Each of the entries should be retyped precisely as it appears.

BEGIN Study material

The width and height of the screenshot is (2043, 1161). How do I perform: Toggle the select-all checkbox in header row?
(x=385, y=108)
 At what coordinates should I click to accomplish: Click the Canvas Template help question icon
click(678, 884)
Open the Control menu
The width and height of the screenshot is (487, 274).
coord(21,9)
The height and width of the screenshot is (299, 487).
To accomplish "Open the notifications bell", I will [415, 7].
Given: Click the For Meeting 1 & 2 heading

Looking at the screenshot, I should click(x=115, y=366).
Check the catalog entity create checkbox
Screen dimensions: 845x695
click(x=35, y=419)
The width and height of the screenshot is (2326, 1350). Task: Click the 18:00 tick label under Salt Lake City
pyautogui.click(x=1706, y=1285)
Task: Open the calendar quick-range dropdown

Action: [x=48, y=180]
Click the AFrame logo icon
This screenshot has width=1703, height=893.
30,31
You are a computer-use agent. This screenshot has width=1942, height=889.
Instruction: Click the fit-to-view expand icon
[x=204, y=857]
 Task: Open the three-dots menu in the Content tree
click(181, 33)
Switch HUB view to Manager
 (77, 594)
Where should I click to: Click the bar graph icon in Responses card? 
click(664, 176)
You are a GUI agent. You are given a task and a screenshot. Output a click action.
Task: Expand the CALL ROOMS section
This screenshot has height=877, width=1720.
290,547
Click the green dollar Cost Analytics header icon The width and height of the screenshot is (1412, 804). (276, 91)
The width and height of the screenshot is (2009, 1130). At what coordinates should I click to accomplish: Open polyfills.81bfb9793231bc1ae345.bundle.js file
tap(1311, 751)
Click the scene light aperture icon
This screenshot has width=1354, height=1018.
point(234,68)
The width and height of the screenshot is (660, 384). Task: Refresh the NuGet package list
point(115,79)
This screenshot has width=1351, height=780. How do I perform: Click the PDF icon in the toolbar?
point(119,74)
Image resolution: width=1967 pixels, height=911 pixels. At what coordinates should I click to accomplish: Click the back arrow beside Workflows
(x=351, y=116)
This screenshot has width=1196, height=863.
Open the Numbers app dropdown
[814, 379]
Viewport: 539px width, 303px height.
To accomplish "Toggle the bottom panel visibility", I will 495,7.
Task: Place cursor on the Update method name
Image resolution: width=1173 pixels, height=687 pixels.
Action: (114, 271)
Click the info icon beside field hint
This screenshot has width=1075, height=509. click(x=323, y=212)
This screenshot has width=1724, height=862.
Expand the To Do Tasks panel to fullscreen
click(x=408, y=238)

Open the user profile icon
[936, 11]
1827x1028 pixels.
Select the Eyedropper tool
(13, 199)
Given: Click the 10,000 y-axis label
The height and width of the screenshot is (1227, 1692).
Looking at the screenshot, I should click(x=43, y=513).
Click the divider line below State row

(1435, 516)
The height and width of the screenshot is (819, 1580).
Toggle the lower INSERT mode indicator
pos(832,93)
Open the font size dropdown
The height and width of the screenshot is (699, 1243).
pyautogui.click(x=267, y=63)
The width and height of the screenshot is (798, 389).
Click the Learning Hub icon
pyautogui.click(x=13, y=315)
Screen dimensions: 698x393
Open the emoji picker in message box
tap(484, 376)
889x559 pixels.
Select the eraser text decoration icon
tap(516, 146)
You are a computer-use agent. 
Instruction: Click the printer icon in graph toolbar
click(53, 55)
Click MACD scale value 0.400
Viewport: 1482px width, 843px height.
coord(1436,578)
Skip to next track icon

END Study material

Output below.
The width and height of the screenshot is (2043, 1161). How do I perform: Toggle the select-all checkbox in header row?
(x=385, y=108)
 At what coordinates should I click to accomplish: Click the Canvas Template help question icon
click(678, 884)
Open the Control menu
The width and height of the screenshot is (487, 274).
coord(21,9)
The height and width of the screenshot is (299, 487).
To accomplish "Open the notifications bell", I will [415, 7].
Given: Click the For Meeting 1 & 2 heading

Looking at the screenshot, I should click(x=115, y=366).
Check the catalog entity create checkbox
Screen dimensions: 845x695
click(x=35, y=419)
The width and height of the screenshot is (2326, 1350). Task: Click the 18:00 tick label under Salt Lake City
pyautogui.click(x=1706, y=1285)
Task: Open the calendar quick-range dropdown

Action: [x=48, y=180]
Click the AFrame logo icon
This screenshot has width=1703, height=893.
30,31
You are a computer-use agent. This screenshot has width=1942, height=889.
Instruction: Click the fit-to-view expand icon
[x=204, y=857]
 Task: Open the three-dots menu in the Content tree
click(181, 33)
Switch HUB view to Manager
 (77, 594)
Where should I click to: Click the bar graph icon in Responses card? 
click(664, 176)
You are a GUI agent. You are given a task and a screenshot. Output a click action.
Task: Expand the CALL ROOMS section
This screenshot has height=877, width=1720.
290,547
Click the green dollar Cost Analytics header icon The width and height of the screenshot is (1412, 804). (276, 91)
The width and height of the screenshot is (2009, 1130). At what coordinates should I click to accomplish: Open polyfills.81bfb9793231bc1ae345.bundle.js file
tap(1311, 751)
Click the scene light aperture icon
This screenshot has width=1354, height=1018.
point(234,68)
The width and height of the screenshot is (660, 384). Task: Refresh the NuGet package list
point(115,79)
This screenshot has width=1351, height=780. How do I perform: Click the PDF icon in the toolbar?
point(119,74)
Image resolution: width=1967 pixels, height=911 pixels. At what coordinates should I click to accomplish: Click the back arrow beside Workflows
(x=351, y=116)
This screenshot has width=1196, height=863.
Open the Numbers app dropdown
[814, 379]
Viewport: 539px width, 303px height.
To accomplish "Toggle the bottom panel visibility", I will 495,7.
Task: Place cursor on the Update method name
Image resolution: width=1173 pixels, height=687 pixels.
Action: (114, 271)
Click the info icon beside field hint
This screenshot has width=1075, height=509. click(x=323, y=212)
This screenshot has width=1724, height=862.
Expand the To Do Tasks panel to fullscreen
click(x=408, y=238)

Open the user profile icon
[936, 11]
1827x1028 pixels.
Select the Eyedropper tool
(13, 199)
Given: Click the 10,000 y-axis label
The height and width of the screenshot is (1227, 1692).
Looking at the screenshot, I should click(x=43, y=513).
Click the divider line below State row

(1435, 516)
The height and width of the screenshot is (819, 1580).
Toggle the lower INSERT mode indicator
pos(832,93)
Open the font size dropdown
The height and width of the screenshot is (699, 1243).
pyautogui.click(x=267, y=63)
The width and height of the screenshot is (798, 389).
Click the Learning Hub icon
pyautogui.click(x=13, y=315)
Screen dimensions: 698x393
Open the emoji picker in message box
tap(484, 376)
889x559 pixels.
Select the eraser text decoration icon
tap(516, 146)
You are a computer-use agent. 
Instruction: Click the printer icon in graph toolbar
click(53, 55)
Click MACD scale value 0.400
Viewport: 1482px width, 843px height.
coord(1436,578)
Skip to next track icon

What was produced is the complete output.